* [Required work]: Convert every line of the records below into a JSON list of strings, with one string per line and blank lines omitted.

* [Given data]:
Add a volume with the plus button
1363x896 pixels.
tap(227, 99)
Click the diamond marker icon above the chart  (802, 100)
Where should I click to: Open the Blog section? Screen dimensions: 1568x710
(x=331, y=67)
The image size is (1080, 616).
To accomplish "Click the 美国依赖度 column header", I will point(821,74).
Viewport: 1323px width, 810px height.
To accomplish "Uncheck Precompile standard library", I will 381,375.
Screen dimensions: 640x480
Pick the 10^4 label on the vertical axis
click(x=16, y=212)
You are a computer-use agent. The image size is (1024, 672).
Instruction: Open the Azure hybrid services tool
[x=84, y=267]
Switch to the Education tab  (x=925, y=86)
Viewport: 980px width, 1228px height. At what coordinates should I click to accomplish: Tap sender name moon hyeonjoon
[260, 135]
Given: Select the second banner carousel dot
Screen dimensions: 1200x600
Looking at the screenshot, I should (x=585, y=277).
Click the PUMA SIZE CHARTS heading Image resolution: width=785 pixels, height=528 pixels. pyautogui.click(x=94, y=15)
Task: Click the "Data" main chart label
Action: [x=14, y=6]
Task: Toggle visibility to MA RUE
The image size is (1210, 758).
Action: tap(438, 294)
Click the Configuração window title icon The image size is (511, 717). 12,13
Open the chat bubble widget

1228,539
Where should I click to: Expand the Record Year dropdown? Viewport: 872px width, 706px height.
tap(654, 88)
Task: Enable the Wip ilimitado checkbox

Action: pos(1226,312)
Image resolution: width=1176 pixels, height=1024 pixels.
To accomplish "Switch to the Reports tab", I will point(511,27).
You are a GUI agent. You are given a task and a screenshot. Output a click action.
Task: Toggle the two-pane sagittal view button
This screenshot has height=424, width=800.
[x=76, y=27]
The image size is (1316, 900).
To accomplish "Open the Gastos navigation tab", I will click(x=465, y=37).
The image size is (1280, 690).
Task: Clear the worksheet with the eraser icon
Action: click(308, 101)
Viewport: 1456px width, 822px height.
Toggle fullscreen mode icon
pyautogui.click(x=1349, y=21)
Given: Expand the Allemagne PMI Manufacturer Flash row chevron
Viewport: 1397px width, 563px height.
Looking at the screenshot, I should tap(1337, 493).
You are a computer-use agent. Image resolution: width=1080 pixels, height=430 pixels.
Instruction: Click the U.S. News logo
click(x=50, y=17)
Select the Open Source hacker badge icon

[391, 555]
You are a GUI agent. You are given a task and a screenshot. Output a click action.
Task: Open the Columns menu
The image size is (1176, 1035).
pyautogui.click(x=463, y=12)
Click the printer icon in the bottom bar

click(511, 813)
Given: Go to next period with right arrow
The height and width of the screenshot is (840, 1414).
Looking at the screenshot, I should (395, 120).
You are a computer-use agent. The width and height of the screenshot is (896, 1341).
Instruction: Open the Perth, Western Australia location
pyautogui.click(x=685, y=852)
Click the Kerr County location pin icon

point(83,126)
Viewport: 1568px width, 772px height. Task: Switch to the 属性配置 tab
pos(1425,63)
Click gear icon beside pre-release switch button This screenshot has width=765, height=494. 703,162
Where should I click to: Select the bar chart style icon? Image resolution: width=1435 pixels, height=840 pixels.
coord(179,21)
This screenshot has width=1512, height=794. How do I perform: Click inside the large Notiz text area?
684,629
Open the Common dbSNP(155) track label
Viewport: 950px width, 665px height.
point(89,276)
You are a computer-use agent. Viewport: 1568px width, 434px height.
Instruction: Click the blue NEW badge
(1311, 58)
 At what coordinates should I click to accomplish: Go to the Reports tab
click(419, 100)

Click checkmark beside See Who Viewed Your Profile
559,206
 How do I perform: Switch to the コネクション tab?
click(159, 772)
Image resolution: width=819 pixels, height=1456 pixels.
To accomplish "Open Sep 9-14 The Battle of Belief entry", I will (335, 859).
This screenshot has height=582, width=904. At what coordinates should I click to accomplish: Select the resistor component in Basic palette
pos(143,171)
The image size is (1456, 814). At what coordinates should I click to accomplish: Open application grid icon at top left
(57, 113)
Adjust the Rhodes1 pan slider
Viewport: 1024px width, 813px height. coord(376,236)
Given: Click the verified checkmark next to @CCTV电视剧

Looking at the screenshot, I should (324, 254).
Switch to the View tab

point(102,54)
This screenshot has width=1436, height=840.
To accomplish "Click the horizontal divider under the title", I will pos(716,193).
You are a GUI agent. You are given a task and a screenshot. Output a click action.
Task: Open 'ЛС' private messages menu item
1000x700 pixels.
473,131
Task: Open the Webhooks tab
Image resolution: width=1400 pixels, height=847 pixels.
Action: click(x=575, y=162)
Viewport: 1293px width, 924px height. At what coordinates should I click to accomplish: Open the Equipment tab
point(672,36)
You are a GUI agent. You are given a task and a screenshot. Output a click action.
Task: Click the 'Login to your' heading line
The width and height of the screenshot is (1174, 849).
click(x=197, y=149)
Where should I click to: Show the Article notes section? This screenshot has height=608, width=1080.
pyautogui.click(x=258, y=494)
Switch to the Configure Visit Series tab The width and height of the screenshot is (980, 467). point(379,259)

* [Answer to this problem]:
[
  "Add a volume with the plus button",
  "1363x896 pixels.",
  "tap(227, 99)",
  "Click the diamond marker icon above the chart  (802, 100)",
  "Where should I click to: Open the Blog section? Screen dimensions: 1568x710",
  "(x=331, y=67)",
  "The image size is (1080, 616).",
  "To accomplish \"Click the 美国依赖度 column header\", I will point(821,74).",
  "Viewport: 1323px width, 810px height.",
  "To accomplish \"Uncheck Precompile standard library\", I will 381,375.",
  "Screen dimensions: 640x480",
  "Pick the 10^4 label on the vertical axis",
  "click(x=16, y=212)",
  "You are a computer-use agent. The image size is (1024, 672).",
  "Instruction: Open the Azure hybrid services tool",
  "[x=84, y=267]",
  "Switch to the Education tab  (x=925, y=86)",
  "Viewport: 980px width, 1228px height. At what coordinates should I click to accomplish: Tap sender name moon hyeonjoon",
  "[260, 135]",
  "Given: Select the second banner carousel dot",
  "Screen dimensions: 1200x600",
  "Looking at the screenshot, I should (x=585, y=277).",
  "Click the PUMA SIZE CHARTS heading Image resolution: width=785 pixels, height=528 pixels. pyautogui.click(x=94, y=15)",
  "Task: Click the \"Data\" main chart label",
  "Action: [x=14, y=6]",
  "Task: Toggle visibility to MA RUE",
  "The image size is (1210, 758).",
  "Action: tap(438, 294)",
  "Click the Configuração window title icon The image size is (511, 717). 12,13",
  "Open the chat bubble widget",
  "1228,539",
  "Where should I click to: Expand the Record Year dropdown? Viewport: 872px width, 706px height.",
  "tap(654, 88)",
  "Task: Enable the Wip ilimitado checkbox",
  "Action: pos(1226,312)",
  "Image resolution: width=1176 pixels, height=1024 pixels.",
  "To accomplish \"Switch to the Reports tab\", I will point(511,27).",
  "You are a GUI agent. You are given a task and a screenshot. Output a click action.",
  "Task: Toggle the two-pane sagittal view button",
  "This screenshot has height=424, width=800.",
  "[x=76, y=27]",
  "The image size is (1316, 900).",
  "To accomplish \"Open the Gastos navigation tab\", I will click(x=465, y=37).",
  "The image size is (1280, 690).",
  "Task: Clear the worksheet with the eraser icon",
  "Action: click(308, 101)",
  "Viewport: 1456px width, 822px height.",
  "Toggle fullscreen mode icon",
  "pyautogui.click(x=1349, y=21)",
  "Given: Expand the Allemagne PMI Manufacturer Flash row chevron",
  "Viewport: 1397px width, 563px height.",
  "Looking at the screenshot, I should tap(1337, 493).",
  "You are a computer-use agent. Image resolution: width=1080 pixels, height=430 pixels.",
  "Instruction: Click the U.S. News logo",
  "click(x=50, y=17)",
  "Select the Open Source hacker badge icon",
  "[391, 555]",
  "You are a GUI agent. You are given a task and a screenshot. Output a click action.",
  "Task: Open the Columns menu",
  "The image size is (1176, 1035).",
  "pyautogui.click(x=463, y=12)",
  "Click the printer icon in the bottom bar",
  "click(511, 813)",
  "Given: Go to next period with right arrow",
  "The height and width of the screenshot is (840, 1414).",
  "Looking at the screenshot, I should (395, 120).",
  "You are a computer-use agent. The width and height of the screenshot is (896, 1341).",
  "Instruction: Open the Perth, Western Australia location",
  "pyautogui.click(x=685, y=852)",
  "Click the Kerr County location pin icon",
  "point(83,126)",
  "Viewport: 1568px width, 772px height. Task: Switch to the 属性配置 tab",
  "pos(1425,63)",
  "Click gear icon beside pre-release switch button This screenshot has width=765, height=494. 703,162",
  "Where should I click to: Select the bar chart style icon? Image resolution: width=1435 pixels, height=840 pixels.",
  "coord(179,21)",
  "This screenshot has width=1512, height=794. How do I perform: Click inside the large Notiz text area?",
  "684,629",
  "Open the Common dbSNP(155) track label",
  "Viewport: 950px width, 665px height.",
  "point(89,276)",
  "You are a computer-use agent. Viewport: 1568px width, 434px height.",
  "Instruction: Click the blue NEW badge",
  "(1311, 58)",
  " At what coordinates should I click to accomplish: Go to the Reports tab",
  "click(419, 100)",
  "Click checkmark beside See Who Viewed Your Profile",
  "559,206",
  " How do I perform: Switch to the コネクション tab?",
  "click(159, 772)",
  "Image resolution: width=819 pixels, height=1456 pixels.",
  "To accomplish \"Open Sep 9-14 The Battle of Belief entry\", I will (335, 859).",
  "This screenshot has height=582, width=904. At what coordinates should I click to accomplish: Select the resistor component in Basic palette",
  "pos(143,171)",
  "The image size is (1456, 814). At what coordinates should I click to accomplish: Open application grid icon at top left",
  "(57, 113)",
  "Adjust the Rhodes1 pan slider",
  "Viewport: 1024px width, 813px height. coord(376,236)",
  "Given: Click the verified checkmark next to @CCTV电视剧",
  "Looking at the screenshot, I should (324, 254).",
  "Switch to the View tab",
  "point(102,54)",
  "This screenshot has width=1436, height=840.",
  "To accomplish \"Click the horizontal divider under the title\", I will pos(716,193).",
  "You are a GUI agent. You are given a task and a screenshot. Output a click action.",
  "Task: Open 'ЛС' private messages menu item",
  "1000x700 pixels.",
  "473,131",
  "Task: Open the Webhooks tab",
  "Image resolution: width=1400 pixels, height=847 pixels.",
  "Action: click(x=575, y=162)",
  "Viewport: 1293px width, 924px height. At what coordinates should I click to accomplish: Open the Equipment tab",
  "point(672,36)",
  "You are a GUI agent. You are given a task and a screenshot. Output a click action.",
  "Task: Click the 'Login to your' heading line",
  "The width and height of the screenshot is (1174, 849).",
  "click(x=197, y=149)",
  "Where should I click to: Show the Article notes section? This screenshot has height=608, width=1080.",
  "pyautogui.click(x=258, y=494)",
  "Switch to the Configure Visit Series tab The width and height of the screenshot is (980, 467). point(379,259)"
]